**The task:**
The entries are to be duplicated exactly, with nothing left out.

**Working data:**
--------

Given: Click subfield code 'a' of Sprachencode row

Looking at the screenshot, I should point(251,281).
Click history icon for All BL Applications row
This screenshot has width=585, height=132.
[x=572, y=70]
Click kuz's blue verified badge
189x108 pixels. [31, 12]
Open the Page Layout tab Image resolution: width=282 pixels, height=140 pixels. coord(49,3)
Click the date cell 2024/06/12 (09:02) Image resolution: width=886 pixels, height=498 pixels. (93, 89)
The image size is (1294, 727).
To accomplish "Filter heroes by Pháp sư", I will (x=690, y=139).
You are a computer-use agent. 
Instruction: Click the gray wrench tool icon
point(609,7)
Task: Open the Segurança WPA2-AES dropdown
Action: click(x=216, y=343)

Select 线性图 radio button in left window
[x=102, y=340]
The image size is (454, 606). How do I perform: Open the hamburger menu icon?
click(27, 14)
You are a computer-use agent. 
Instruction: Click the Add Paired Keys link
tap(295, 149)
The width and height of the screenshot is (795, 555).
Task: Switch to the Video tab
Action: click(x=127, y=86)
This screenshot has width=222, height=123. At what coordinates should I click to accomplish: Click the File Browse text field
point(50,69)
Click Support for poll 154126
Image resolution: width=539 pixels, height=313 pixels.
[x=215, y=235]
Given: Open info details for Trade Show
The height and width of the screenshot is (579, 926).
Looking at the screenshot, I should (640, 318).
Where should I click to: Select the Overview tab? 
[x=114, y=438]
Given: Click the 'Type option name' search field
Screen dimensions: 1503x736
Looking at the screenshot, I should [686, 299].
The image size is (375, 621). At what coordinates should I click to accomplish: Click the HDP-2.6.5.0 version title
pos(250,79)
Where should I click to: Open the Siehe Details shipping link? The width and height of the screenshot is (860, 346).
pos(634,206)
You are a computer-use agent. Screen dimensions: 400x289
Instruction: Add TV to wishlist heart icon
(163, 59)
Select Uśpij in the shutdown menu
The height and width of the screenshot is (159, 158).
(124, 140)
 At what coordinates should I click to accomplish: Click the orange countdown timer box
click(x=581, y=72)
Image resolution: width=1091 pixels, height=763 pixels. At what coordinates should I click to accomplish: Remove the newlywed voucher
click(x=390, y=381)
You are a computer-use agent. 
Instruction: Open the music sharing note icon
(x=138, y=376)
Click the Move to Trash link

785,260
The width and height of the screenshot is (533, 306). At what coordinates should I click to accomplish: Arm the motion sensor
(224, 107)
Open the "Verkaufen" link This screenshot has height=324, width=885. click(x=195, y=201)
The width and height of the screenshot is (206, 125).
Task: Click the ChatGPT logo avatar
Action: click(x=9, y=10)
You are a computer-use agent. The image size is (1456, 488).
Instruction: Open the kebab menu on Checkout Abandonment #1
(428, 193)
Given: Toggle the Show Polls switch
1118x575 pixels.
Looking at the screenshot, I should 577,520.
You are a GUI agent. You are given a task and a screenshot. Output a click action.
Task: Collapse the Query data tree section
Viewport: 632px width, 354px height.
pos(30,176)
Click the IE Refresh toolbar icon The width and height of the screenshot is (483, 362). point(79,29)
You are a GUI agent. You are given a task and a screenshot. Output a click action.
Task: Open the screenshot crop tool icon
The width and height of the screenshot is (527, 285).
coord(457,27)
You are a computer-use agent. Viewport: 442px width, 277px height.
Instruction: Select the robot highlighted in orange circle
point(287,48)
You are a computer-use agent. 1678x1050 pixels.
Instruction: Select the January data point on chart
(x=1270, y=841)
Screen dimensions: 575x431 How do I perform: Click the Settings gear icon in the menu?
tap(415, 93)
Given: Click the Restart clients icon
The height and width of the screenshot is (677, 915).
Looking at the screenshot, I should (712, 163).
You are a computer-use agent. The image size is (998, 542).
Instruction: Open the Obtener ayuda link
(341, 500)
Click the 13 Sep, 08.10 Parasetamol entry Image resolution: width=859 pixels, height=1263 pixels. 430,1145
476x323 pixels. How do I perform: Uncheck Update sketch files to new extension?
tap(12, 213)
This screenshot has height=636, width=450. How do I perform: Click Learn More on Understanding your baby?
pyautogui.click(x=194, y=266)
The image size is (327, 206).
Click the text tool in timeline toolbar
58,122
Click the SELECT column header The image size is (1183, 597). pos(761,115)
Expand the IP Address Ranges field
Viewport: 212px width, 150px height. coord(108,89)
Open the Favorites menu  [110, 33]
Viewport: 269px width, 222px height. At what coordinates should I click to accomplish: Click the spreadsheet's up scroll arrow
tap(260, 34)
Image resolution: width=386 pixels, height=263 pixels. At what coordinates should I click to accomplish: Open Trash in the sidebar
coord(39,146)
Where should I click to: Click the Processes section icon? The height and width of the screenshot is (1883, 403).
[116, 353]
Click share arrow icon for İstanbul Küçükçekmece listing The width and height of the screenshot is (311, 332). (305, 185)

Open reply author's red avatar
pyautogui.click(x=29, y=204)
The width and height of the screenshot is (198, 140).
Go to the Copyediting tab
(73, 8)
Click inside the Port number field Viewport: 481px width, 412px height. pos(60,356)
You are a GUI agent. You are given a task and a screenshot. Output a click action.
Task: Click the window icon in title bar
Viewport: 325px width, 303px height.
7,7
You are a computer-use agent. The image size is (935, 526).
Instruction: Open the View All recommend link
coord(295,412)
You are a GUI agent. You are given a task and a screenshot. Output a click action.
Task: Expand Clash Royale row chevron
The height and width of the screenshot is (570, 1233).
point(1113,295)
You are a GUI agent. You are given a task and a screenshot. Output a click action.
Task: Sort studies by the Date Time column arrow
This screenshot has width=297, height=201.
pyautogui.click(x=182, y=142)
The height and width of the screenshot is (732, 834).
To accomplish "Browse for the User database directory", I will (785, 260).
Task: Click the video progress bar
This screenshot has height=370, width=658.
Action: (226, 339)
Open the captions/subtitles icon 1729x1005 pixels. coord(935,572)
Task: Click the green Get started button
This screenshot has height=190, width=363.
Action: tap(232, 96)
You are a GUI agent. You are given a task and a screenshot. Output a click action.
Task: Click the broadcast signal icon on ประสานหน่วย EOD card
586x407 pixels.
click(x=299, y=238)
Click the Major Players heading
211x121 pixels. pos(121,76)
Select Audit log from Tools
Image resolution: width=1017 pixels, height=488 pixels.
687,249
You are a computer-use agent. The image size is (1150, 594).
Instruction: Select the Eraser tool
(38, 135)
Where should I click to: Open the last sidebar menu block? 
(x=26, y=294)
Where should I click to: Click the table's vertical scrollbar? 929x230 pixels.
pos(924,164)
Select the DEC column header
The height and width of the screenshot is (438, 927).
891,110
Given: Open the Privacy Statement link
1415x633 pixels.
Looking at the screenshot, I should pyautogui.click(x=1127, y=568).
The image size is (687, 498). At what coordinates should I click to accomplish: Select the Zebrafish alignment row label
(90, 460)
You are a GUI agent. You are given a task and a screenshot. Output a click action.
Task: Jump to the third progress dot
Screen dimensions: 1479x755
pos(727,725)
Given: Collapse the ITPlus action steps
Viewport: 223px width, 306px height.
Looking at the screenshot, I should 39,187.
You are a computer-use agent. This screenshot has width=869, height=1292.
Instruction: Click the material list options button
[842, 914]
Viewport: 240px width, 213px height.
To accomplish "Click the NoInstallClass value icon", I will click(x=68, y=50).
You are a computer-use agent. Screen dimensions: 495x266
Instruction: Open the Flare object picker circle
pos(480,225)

--------

**Output below:**
Given: Click subfield code 'a' of Sprachencode row

Looking at the screenshot, I should point(251,281).
Click history icon for All BL Applications row
This screenshot has width=585, height=132.
[x=572, y=70]
Click kuz's blue verified badge
189x108 pixels. [31, 12]
Open the Page Layout tab Image resolution: width=282 pixels, height=140 pixels. coord(49,3)
Click the date cell 2024/06/12 (09:02) Image resolution: width=886 pixels, height=498 pixels. (93, 89)
The image size is (1294, 727).
To accomplish "Filter heroes by Pháp sư", I will (x=690, y=139).
You are a computer-use agent. 
Instruction: Click the gray wrench tool icon
point(609,7)
Task: Open the Segurança WPA2-AES dropdown
Action: click(x=216, y=343)

Select 线性图 radio button in left window
[x=102, y=340]
The image size is (454, 606). How do I perform: Open the hamburger menu icon?
click(27, 14)
You are a computer-use agent. 
Instruction: Click the Add Paired Keys link
tap(295, 149)
The width and height of the screenshot is (795, 555).
Task: Switch to the Video tab
Action: click(x=127, y=86)
This screenshot has width=222, height=123. At what coordinates should I click to accomplish: Click the File Browse text field
point(50,69)
Click Support for poll 154126
Image resolution: width=539 pixels, height=313 pixels.
[x=215, y=235]
Given: Open info details for Trade Show
The height and width of the screenshot is (579, 926).
Looking at the screenshot, I should (640, 318).
Where should I click to: Select the Overview tab? 
[x=114, y=438]
Given: Click the 'Type option name' search field
Screen dimensions: 1503x736
Looking at the screenshot, I should [686, 299].
The image size is (375, 621). At what coordinates should I click to accomplish: Click the HDP-2.6.5.0 version title
pos(250,79)
Where should I click to: Open the Siehe Details shipping link? The width and height of the screenshot is (860, 346).
pos(634,206)
You are a computer-use agent. Screen dimensions: 400x289
Instruction: Add TV to wishlist heart icon
(163, 59)
Select Uśpij in the shutdown menu
The height and width of the screenshot is (159, 158).
(124, 140)
 At what coordinates should I click to accomplish: Click the orange countdown timer box
click(x=581, y=72)
Image resolution: width=1091 pixels, height=763 pixels. At what coordinates should I click to accomplish: Remove the newlywed voucher
click(x=390, y=381)
You are a computer-use agent. 
Instruction: Open the music sharing note icon
(x=138, y=376)
Click the Move to Trash link

785,260
The width and height of the screenshot is (533, 306). At what coordinates should I click to accomplish: Arm the motion sensor
(224, 107)
Open the "Verkaufen" link This screenshot has height=324, width=885. click(x=195, y=201)
The width and height of the screenshot is (206, 125).
Task: Click the ChatGPT logo avatar
Action: click(x=9, y=10)
You are a computer-use agent. The image size is (1456, 488).
Instruction: Open the kebab menu on Checkout Abandonment #1
(428, 193)
Given: Toggle the Show Polls switch
1118x575 pixels.
Looking at the screenshot, I should 577,520.
You are a GUI agent. You are given a task and a screenshot. Output a click action.
Task: Collapse the Query data tree section
Viewport: 632px width, 354px height.
pos(30,176)
Click the IE Refresh toolbar icon The width and height of the screenshot is (483, 362). point(79,29)
You are a GUI agent. You are given a task and a screenshot. Output a click action.
Task: Open the screenshot crop tool icon
The width and height of the screenshot is (527, 285).
coord(457,27)
You are a computer-use agent. Viewport: 442px width, 277px height.
Instruction: Select the robot highlighted in orange circle
point(287,48)
You are a computer-use agent. 1678x1050 pixels.
Instruction: Select the January data point on chart
(x=1270, y=841)
Screen dimensions: 575x431 How do I perform: Click the Settings gear icon in the menu?
tap(415, 93)
Given: Click the Restart clients icon
The height and width of the screenshot is (677, 915).
Looking at the screenshot, I should (712, 163).
You are a computer-use agent. The image size is (998, 542).
Instruction: Open the Obtener ayuda link
(341, 500)
Click the 13 Sep, 08.10 Parasetamol entry Image resolution: width=859 pixels, height=1263 pixels. 430,1145
476x323 pixels. How do I perform: Uncheck Update sketch files to new extension?
tap(12, 213)
This screenshot has height=636, width=450. How do I perform: Click Learn More on Understanding your baby?
pyautogui.click(x=194, y=266)
The image size is (327, 206).
Click the text tool in timeline toolbar
58,122
Click the SELECT column header The image size is (1183, 597). pos(761,115)
Expand the IP Address Ranges field
Viewport: 212px width, 150px height. coord(108,89)
Open the Favorites menu  [110, 33]
Viewport: 269px width, 222px height. At what coordinates should I click to accomplish: Click the spreadsheet's up scroll arrow
tap(260, 34)
Image resolution: width=386 pixels, height=263 pixels. At what coordinates should I click to accomplish: Open Trash in the sidebar
coord(39,146)
Where should I click to: Click the Processes section icon? The height and width of the screenshot is (1883, 403).
[116, 353]
Click share arrow icon for İstanbul Küçükçekmece listing The width and height of the screenshot is (311, 332). (305, 185)

Open reply author's red avatar
pyautogui.click(x=29, y=204)
The width and height of the screenshot is (198, 140).
Go to the Copyediting tab
(73, 8)
Click inside the Port number field Viewport: 481px width, 412px height. pos(60,356)
You are a GUI agent. You are given a task and a screenshot. Output a click action.
Task: Click the window icon in title bar
Viewport: 325px width, 303px height.
7,7
You are a computer-use agent. The image size is (935, 526).
Instruction: Open the View All recommend link
coord(295,412)
You are a GUI agent. You are given a task and a screenshot. Output a click action.
Task: Expand Clash Royale row chevron
The height and width of the screenshot is (570, 1233).
point(1113,295)
You are a GUI agent. You are given a task and a screenshot. Output a click action.
Task: Sort studies by the Date Time column arrow
This screenshot has width=297, height=201.
pyautogui.click(x=182, y=142)
The height and width of the screenshot is (732, 834).
To accomplish "Browse for the User database directory", I will (785, 260).
Task: Click the video progress bar
This screenshot has height=370, width=658.
Action: (226, 339)
Open the captions/subtitles icon 1729x1005 pixels. coord(935,572)
Task: Click the green Get started button
This screenshot has height=190, width=363.
Action: tap(232, 96)
You are a GUI agent. You are given a task and a screenshot. Output a click action.
Task: Click the broadcast signal icon on ประสานหน่วย EOD card
586x407 pixels.
click(x=299, y=238)
Click the Major Players heading
211x121 pixels. pos(121,76)
Select Audit log from Tools
Image resolution: width=1017 pixels, height=488 pixels.
687,249
You are a computer-use agent. The image size is (1150, 594).
Instruction: Select the Eraser tool
(38, 135)
Where should I click to: Open the last sidebar menu block? 
(x=26, y=294)
Where should I click to: Click the table's vertical scrollbar? 929x230 pixels.
pos(924,164)
Select the DEC column header
The height and width of the screenshot is (438, 927).
891,110
Given: Open the Privacy Statement link
1415x633 pixels.
Looking at the screenshot, I should pyautogui.click(x=1127, y=568).
The image size is (687, 498). At what coordinates should I click to accomplish: Select the Zebrafish alignment row label
(90, 460)
You are a GUI agent. You are given a task and a screenshot. Output a click action.
Task: Jump to the third progress dot
Screen dimensions: 1479x755
pos(727,725)
Given: Collapse the ITPlus action steps
Viewport: 223px width, 306px height.
Looking at the screenshot, I should 39,187.
You are a computer-use agent. This screenshot has width=869, height=1292.
Instruction: Click the material list options button
[842, 914]
Viewport: 240px width, 213px height.
To accomplish "Click the NoInstallClass value icon", I will click(x=68, y=50).
You are a computer-use agent. Screen dimensions: 495x266
Instruction: Open the Flare object picker circle
pos(480,225)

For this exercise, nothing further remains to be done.